通勤災害の認定について(9)自宅でない「住居」からの通勤

長女宅や病院からの通勤

ここ2回ほど住居について学習をしてきたが、住居とは、労働者が居住して日常生活の用に供している家屋等の場所で、労働者本人の就業のための拠点となっているところをいう。

今回は、 日常生活の用に供しているとは呼べない場所からの通勤途上の災害が認められないかどうか考えてみよう。

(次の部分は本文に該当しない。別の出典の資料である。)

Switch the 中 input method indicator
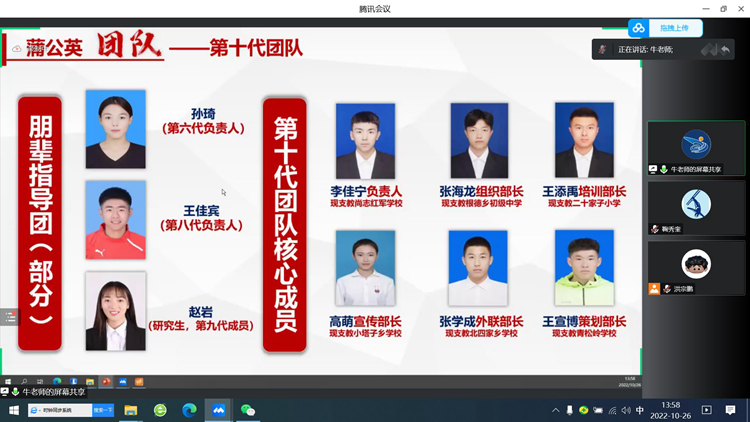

  1. 長女の出産に際し、その家族の世話をするために泊まり込んだ長女宅から通勤する途中の災害
    通常は自宅より通勤していた被災労働者が、長女の第三子の出産に際し、長女一家の家事、 産褥等を世話するため、15日間長女宅に泊まりこみ、そこから通勤していたところ、 通勤途中で足を滑らせて転倒し受傷したことについて、長女宅が住居として扱われ、通勤災害として認められた。
  2. 夫の看護のため、母親と交代で一日おきに寝泊まりしている病院から出勤する途中の災害
    頚椎手術により長期入院中の夫の看護のため、 被災労働者は、 夫の入院する病院に一日おきに寝泊まりしていたが、病院が住居として扱われ、病院から就業先に出勤する際の負傷が通勤災害として認められた。

1件目で住居として扱われた場所は長女宅であり、 親族とはいえ別世帯である。いわば他人の家と大差ない。ここが住居として認められた根拠は、長女宅に継続して寝泊まりしていたという事実であった。

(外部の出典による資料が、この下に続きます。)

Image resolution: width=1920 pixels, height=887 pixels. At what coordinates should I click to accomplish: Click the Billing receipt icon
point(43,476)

また2件目では病院が住居として認められたが、入院中の夫の看病のため、妻が病院に寝泊まりすることは、社会通念上、通常行われていることであることと、長期間継続して寝泊まりしていたという事実が認定の根拠となった。
両件とも、一時的な宿泊ではなく継続性がポイントになっているところを見ると、一定の期間宿泊し続けたり、 2件目のように1日おきであっても継続性が認められたりするケースでは、 自宅ではない家屋が住居として認められるようである。

継続性

次に、 継続性が認められる期間はどの程度だろうか。
長女宅の事案では1月4日から1月19日の15日間に加え、 負傷後も1月25日まで長女宅を拠点としていた。負傷までは15日間、また負傷後も含めると合計22 日間の期間にわたって宿泊していたことで継続性が認められている。 病院のケースでは、夫の手術後18日間継続又は1日おきに病院に寝泊まりし、やはり負傷後も同じような態様で夫の看護を続けていることから継続性が認められた。いずれも2週間から3週間程度の期間であるが、 負傷後の通勤についても調査をされているところを見ると、宿泊開始から負傷までの期間が短くてもその後の継続次第で住居として認められると考えられるだろう。

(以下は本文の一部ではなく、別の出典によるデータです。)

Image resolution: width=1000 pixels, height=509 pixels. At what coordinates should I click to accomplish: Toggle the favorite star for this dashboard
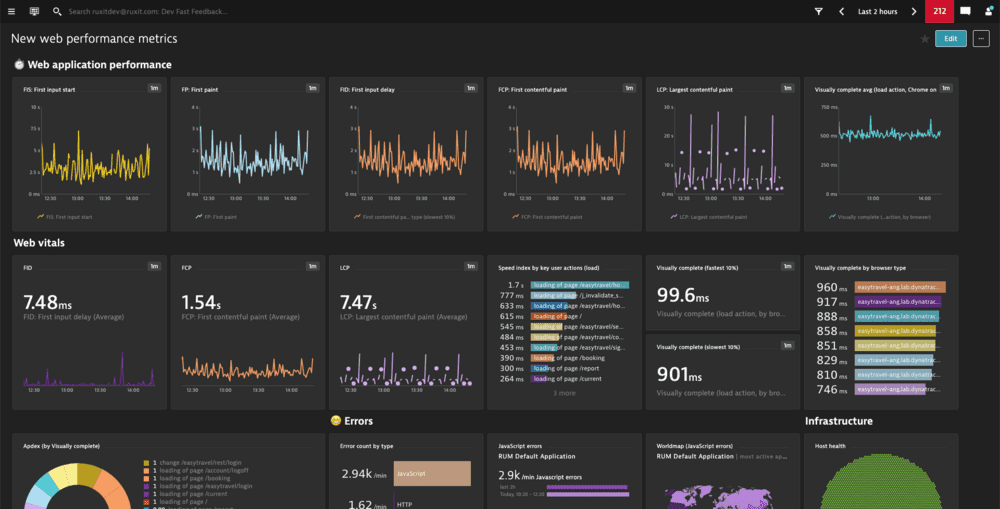tap(924, 39)
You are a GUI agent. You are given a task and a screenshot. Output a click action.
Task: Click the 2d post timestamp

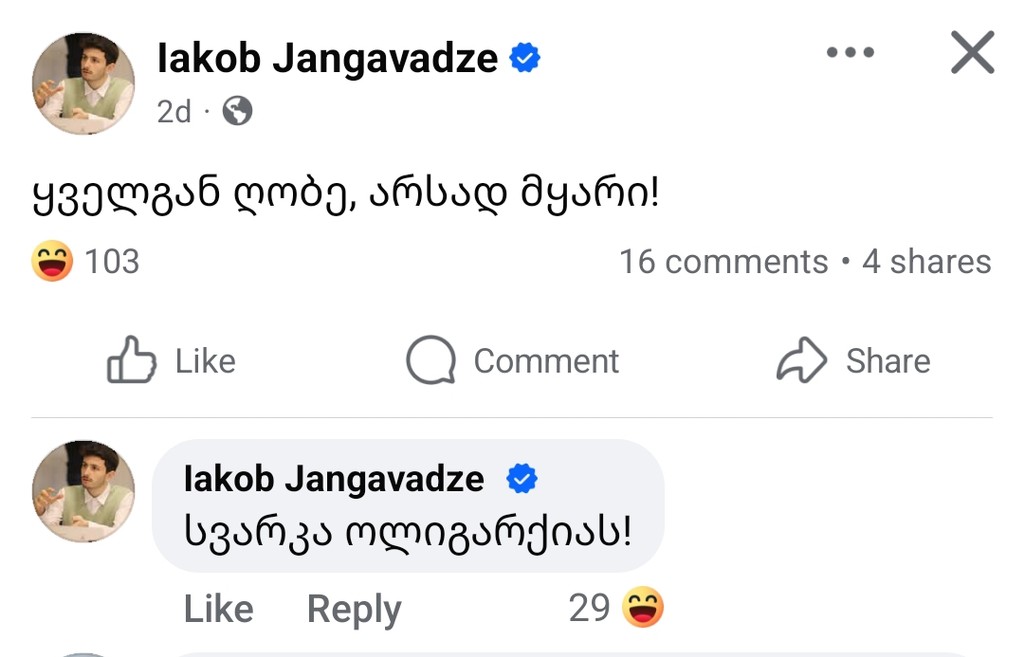coord(173,111)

さて、 このような働き方は、働きながら子供や孫の面倒を見たり、 自分や配偶者の親の介護を抱えていたりする方に多く見られるのではないだろうか。 これだけの期間自宅を空けるとなるとそれなりの準備も必要であるし、 ときどき自宅に帰ることもあるに違いない。働くお母さん、お父さんは、 早く家族の元に行きたいと気が急くことも多いだろうが、 くれぐれも事故には注意して移動していただきたい。